OpenStreetMap logo OpenStreetMap

Canadian coast - followup

Posted by DENelson83 on 7 March 2022 in English.

After just under five months of hard work, I have completed my project of giving every single body of seawater in Canada an area definition. I have experienced some pushback from other editors who had issues with this project, including my practice of only giving one point of seawater a single name, as well as questioned whether area definitions were even necessary and saying that point definitions would have sufficed, as well as how I was defining their extents. However, mapmaking is as much an art as it is a science, and my own preference is for area definitions over point definitions in this case. As well, my “one point, one name” rule had one intent and one positive effect: The intent was to minimize interference with coastline edits, and the positive effect was that I was able to minimize as much as I could the number of ways in each relation, not just for bodies of seawater in a sort of “divide and conquer” strategy, but also for islands as well as for the mainland coastline of Canada. Sure, there were some outliers with thousands of ways, such as the Gulf of St. Lawrence and the Labrador Sea, but there are very few of those, and I would estimate the average number of ways in each relation over this whole dataset is only about a few hundred.

Email icon Bluesky Icon Facebook Icon LinkedIn Icon Mastodon Icon Telegram Icon X Icon

Discussion

Comment from SomeoneElse on 7 March 2022 at 13:02

Hello,

I would strongly recommend that you do not put too much effort into this project as your responses at https://help.openstreetmap.org/questions/83528/can-different-named-areas-of-sea-overlap suggest that you’re ignoring the way that most other mappers in OSM map things.
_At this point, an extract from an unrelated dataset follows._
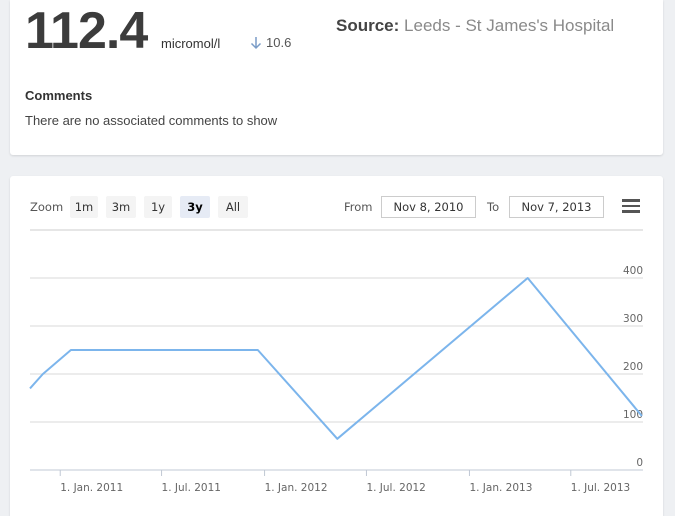 This screenshot has width=675, height=516. What do you see at coordinates (633, 319) in the screenshot?
I see `y-tick-label: 300` at bounding box center [633, 319]. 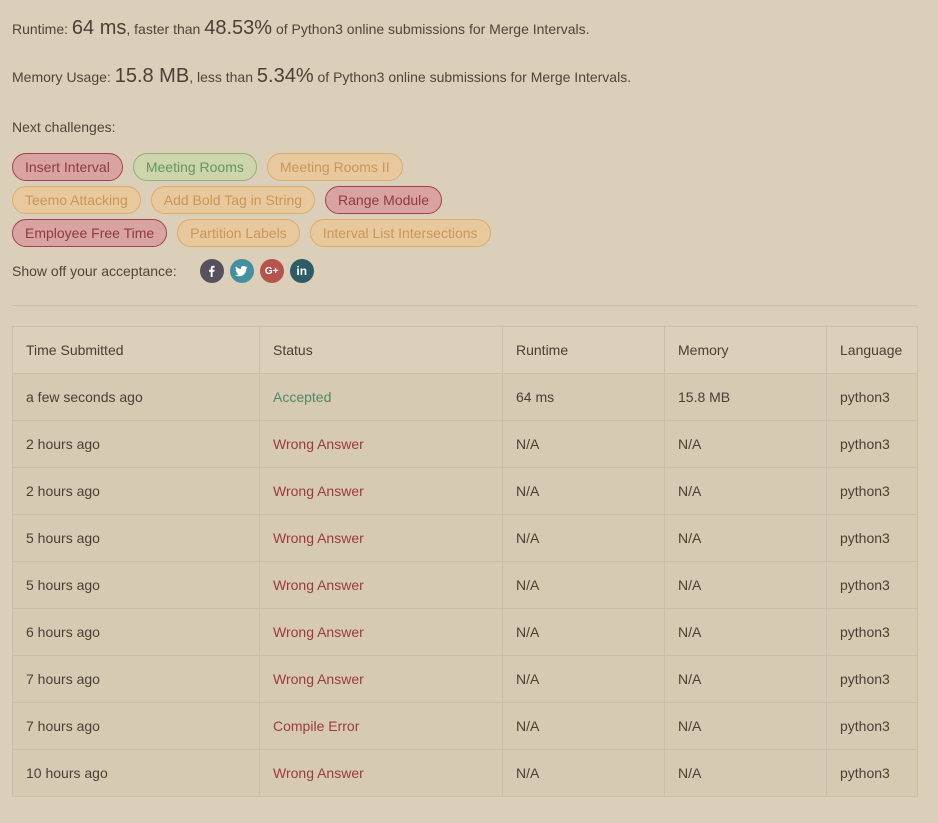 What do you see at coordinates (94, 271) in the screenshot?
I see `share-label: Show off your acceptance:` at bounding box center [94, 271].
If that’s the case, and your changes do not reflect realiy, it’s likely that we (OSM’s Data Working Group) will need to revert some of these changes.

In the real world it’s simply not true that every one piece of sea has “only one name”, just like it’s not true that any one piece of ground has. For example, I live in a city with a name, but that is also in England, and also in the United Kingdom. It can get more complicated of course - see e.g. https://web.archive.org/web/20190225133138/http://ma3t.co.uk/euanmills/euanmills/tifd.html and http://mappinglondon.co.uk/2013/londons-localities/ .

Best Regards,

Andy Townsend, on behalf of OSM’s Data Working Group

Comment from H@mlet on 7 March 2022 at 19:57

@SomeoneElse thanks for saying more or less what I was thinking, with much more diplomacy than I feel capable.

Regards.

Comment from DENelson83 on 7 March 2022 at 20:18

I agree that one spot on dry ground can have more than one name, like Vancouver in Metro Vancouver Regional District in British Columbia. The same is the case for bodies of freshwater, completely surrounded by land, such as Lake Huron and its component known as Georgian Bay. But with seawater, it is not as clear-cut, and this same kind of relationship is very much open to interpretation.